FEATURE: Resilient housing – A flourishing sector

CDKN’s Miren Gutierrez looks at the potential for the prebuilt housing sector to increase the resilience of its products to climate change.

Modular, prebuilt homes are in fashion to the point that, in the United States, the demand for prefabricated housing is forecast to expand 15% annually through 2017, according to a 2013 report. Some of the expertise in the prebuilt housing sector is also dedicated to exploring new ways in which a house can withstand climate-related disasters.

The housing problem is no longer quantitative, but qualitative, according to the Global Compact Cities Programme. The organisation notes that “people tend to constantly improve and adapt their dwellings in order to better accommodate their changing needs.” Because housing is “a process, not and end”, say authors Sandra Moye-Holz and Constanza Gonzalez-Mathiesen in a report about Chile’s case published by the Global Compact Cities Programme.

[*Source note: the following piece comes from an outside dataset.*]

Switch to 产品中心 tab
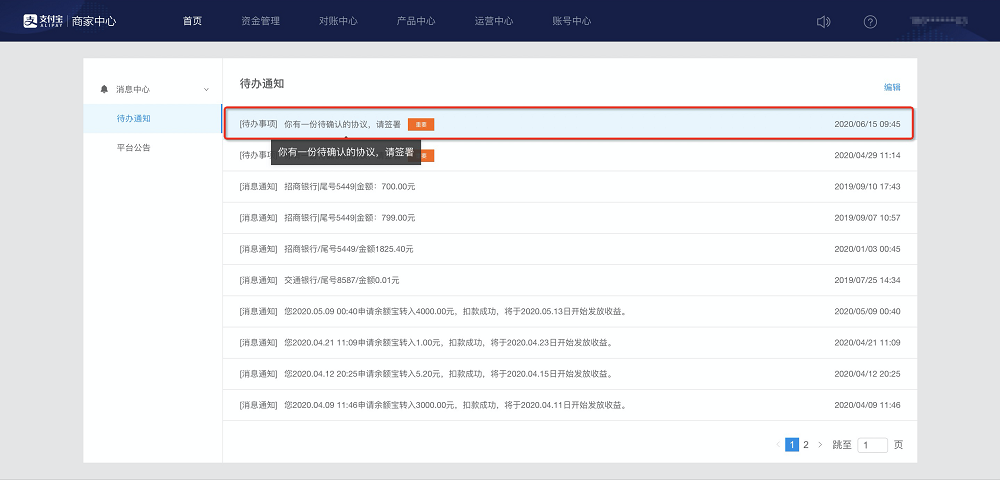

But what does it all entail? Do all hazards pose the same sort of challenges? Is resistance the same as resilience? Tuan Anh Tran notes in a book about “Developing Disaster Resilient Housing in Vietnam” that there is a lack of consensus in defining resilient housing and a gap in academic literature on this vital matter for many communities around the globe.

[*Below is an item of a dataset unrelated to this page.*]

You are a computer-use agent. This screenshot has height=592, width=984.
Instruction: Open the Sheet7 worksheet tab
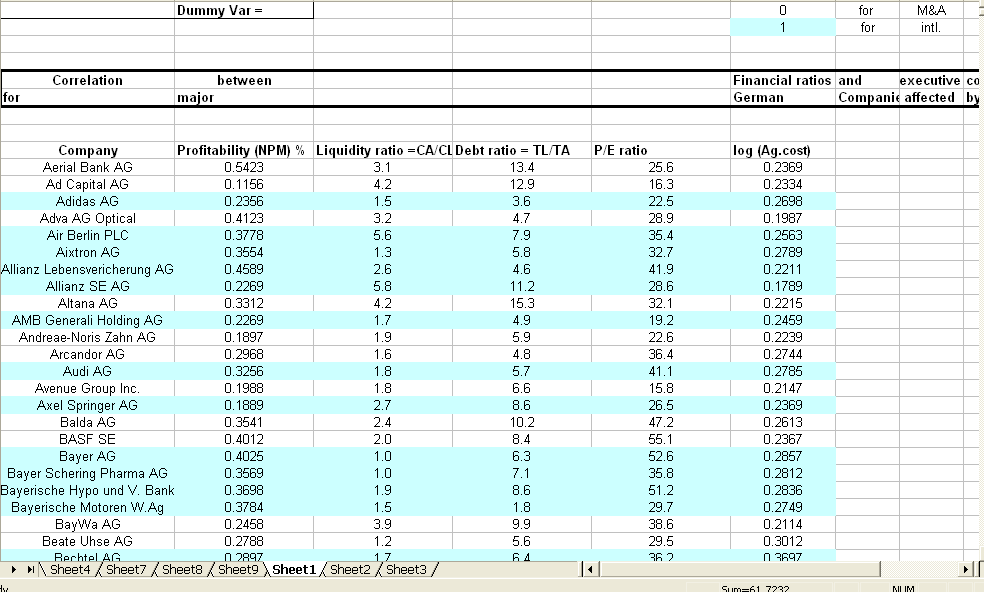(x=128, y=568)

For example, with regard to flooding, one of the most destructive climate-related disasters, Planning Practice Guidance  notes that “flood-resilient buildings are designed and constructed to reduce the impact of flood water entering the building so that no permanent damage is caused, structural integrity is maintained and drying and cleaning is easier”, while “flood-resistant construction can prevent entry of water or minimise the amount that may enter a building where there is short duration flooding outside with water depths of 0.6 metres or less.”

Picturing a flood-resistant house, one can think of most constructions along the channels of Venice, which are protected by double, water-resistant barriers. But what does a resilient house look like?

Under the Sheltering from a Gathering Storm project, with CDKN funding, the Institute for Social and Environmental Transition-International (ISET-International) –an organisation that works with local partners to build resilience— launched in 2012 a “Resilient Housing Design Competition.”  It called for innovative storm resistant shelters for low-income households, and the winning model selected to be constructed was analysed for its resistance to typhoons, including strong winds and heavy rainfall.

Characteristics of these resilient houses include: the ability to absorb shocks; reinforced spaces that can protect inhabitants even if other parts of the house are destroyed or flooded; escape gateways; the employment of water-resistant materials in sections that are likely to be hit by floods; redundancy and modularity that allow the interaction of different components of the building; solid structures; simple forms easily built locally with local materials; and a flexibility allows expansion and adaptation when needed.

(Double click on the graphic below to increase its size for ease of reading.)

da nang

The competition involved local architecture schools and professional businesses, and called for climate-adapted shelter designs that are low cost, technically effective and culturally acceptable; the best-judged shelters were the subject of the cost-benefit analysis research.

“Shelter accounts for the highest monetary losses in climate-related disasters and is therefore a significant cost for governments, the private sector and non-governmental organisations working on disaster risk reduction or post-disaster reconstruction,” according to findings from the CDKN project.

The Sheltering From a Gathering Storm: Typhoon Resilience in Vietnam – one of three case studies in this project— focuses on key issues related to housing and providing insights into the economic and non-financial returns of adaptive, resilient shelter designs that take into consideration hazards such as typhoons, flooding and temperature increases.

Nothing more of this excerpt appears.